34. Wastewater treatment expenditure from National Statistical Yearbook 2006. In June 2007, the provincial Maritime Fisheries Bureau confirmed severe pollution off the coast of Shandong at Laizhou Bay, Jiaozhou Bay, the southern Bohai Gulf, and the mouth of the Yellow River. The contaminants were inorganic nitrates, lime phosphates, and oil (“Dark Water: Coastal China on the Brink [I],” Southern Metropolis Daily, April 8, 2008).

35. Shi Jiangtao, “Bohai Sea Will Be Dead in 10 Years,” South China Morning Post, October 19, 2006.

36. At Yanwei in Jiangsu, the stench from polluted water was so bad in 2007 that children had to be sent home from their school.
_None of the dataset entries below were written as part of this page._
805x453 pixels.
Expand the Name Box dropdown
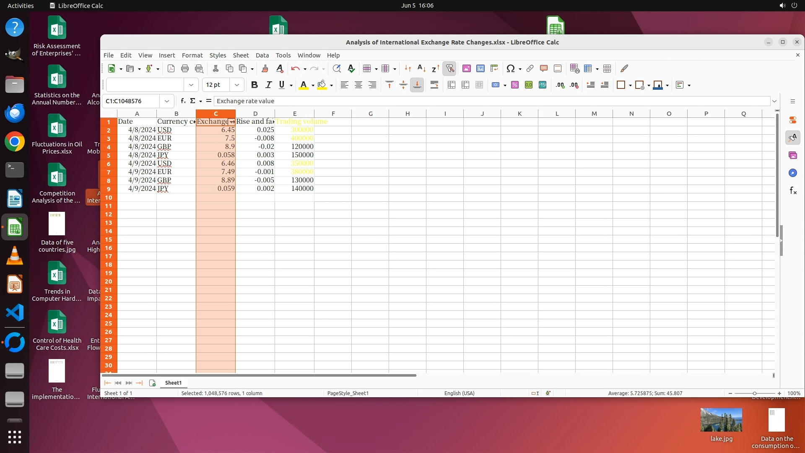[167, 101]
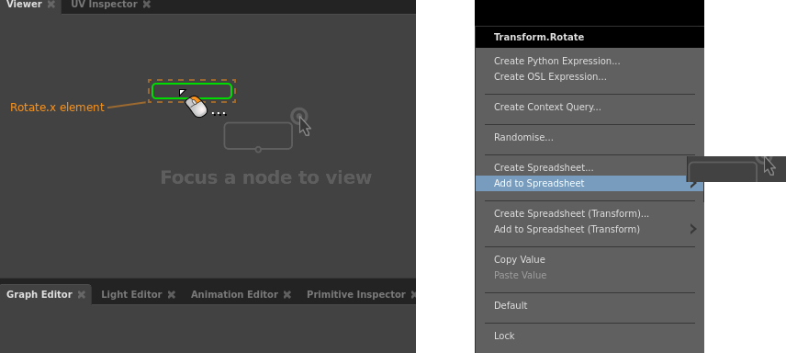This screenshot has width=786, height=353.
Task: Close the UV Inspector tab
Action: 146,5
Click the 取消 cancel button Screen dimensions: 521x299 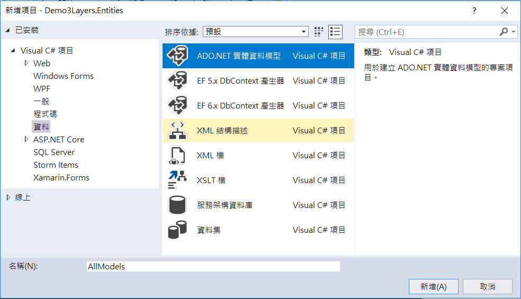pos(487,286)
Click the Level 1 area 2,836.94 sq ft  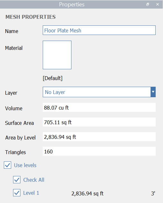pos(87,193)
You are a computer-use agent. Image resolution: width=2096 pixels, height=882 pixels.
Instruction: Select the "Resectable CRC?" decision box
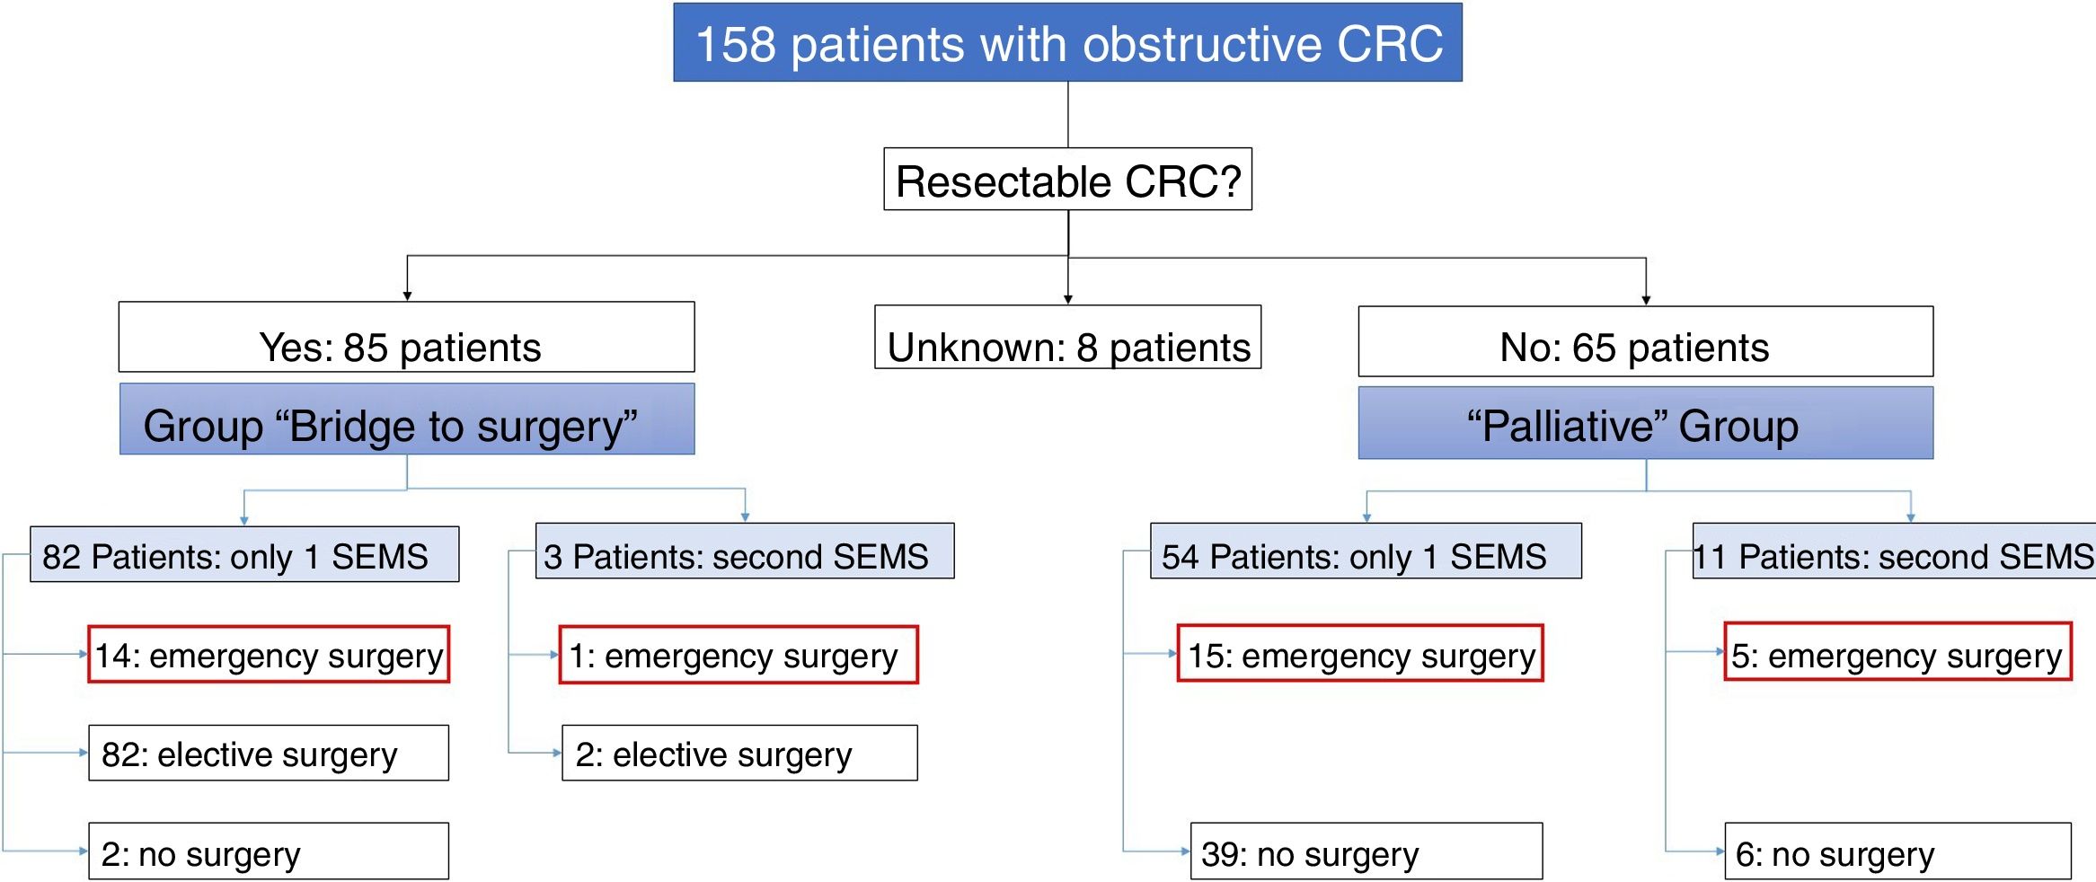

In the far south tourist resort of Silver Beach in Guanxi Province, Xinhua reported the runoff from a shellfish processing plant turned the sea into a stinking red patch of effluent (Liang Siqi, “World’s Best Beach Polluted, Stench from Discharge Pipe Unbearable,” Xinhua, February 15, 2007 [in Chinese]).

37. In 2006, in the heavily industrialized southeastern provinces of Guangdong and Fujian, almost 8.3 billion tons of sewage were discharged into the ocean without treatment, a 60 percent increase from 2001. More than 80 percent of the East China Sea, one of the world’s largest fisheries, was graded at the second highest level of pollution or worse in 2006, up from 53 percent in 2000.

The state news agency reports that the seabed is suffering desertification because of a discharge of sewage and pollutants (Xinhua, “China’s Seabed Undergoing Desertification Caused by Pollution,” December 15, 2006), although the scale of such phenomena is difficult to gauge. Xinhua, once unreliable because it was merely a mouthpiece for the Communist Party, is now prone to exaggerating environment scares because it is now freer in this area to stir up a circulation-boosting storm. Two scholars told me the damage caused by industrial pollution and overfishing on the seabed is overstated.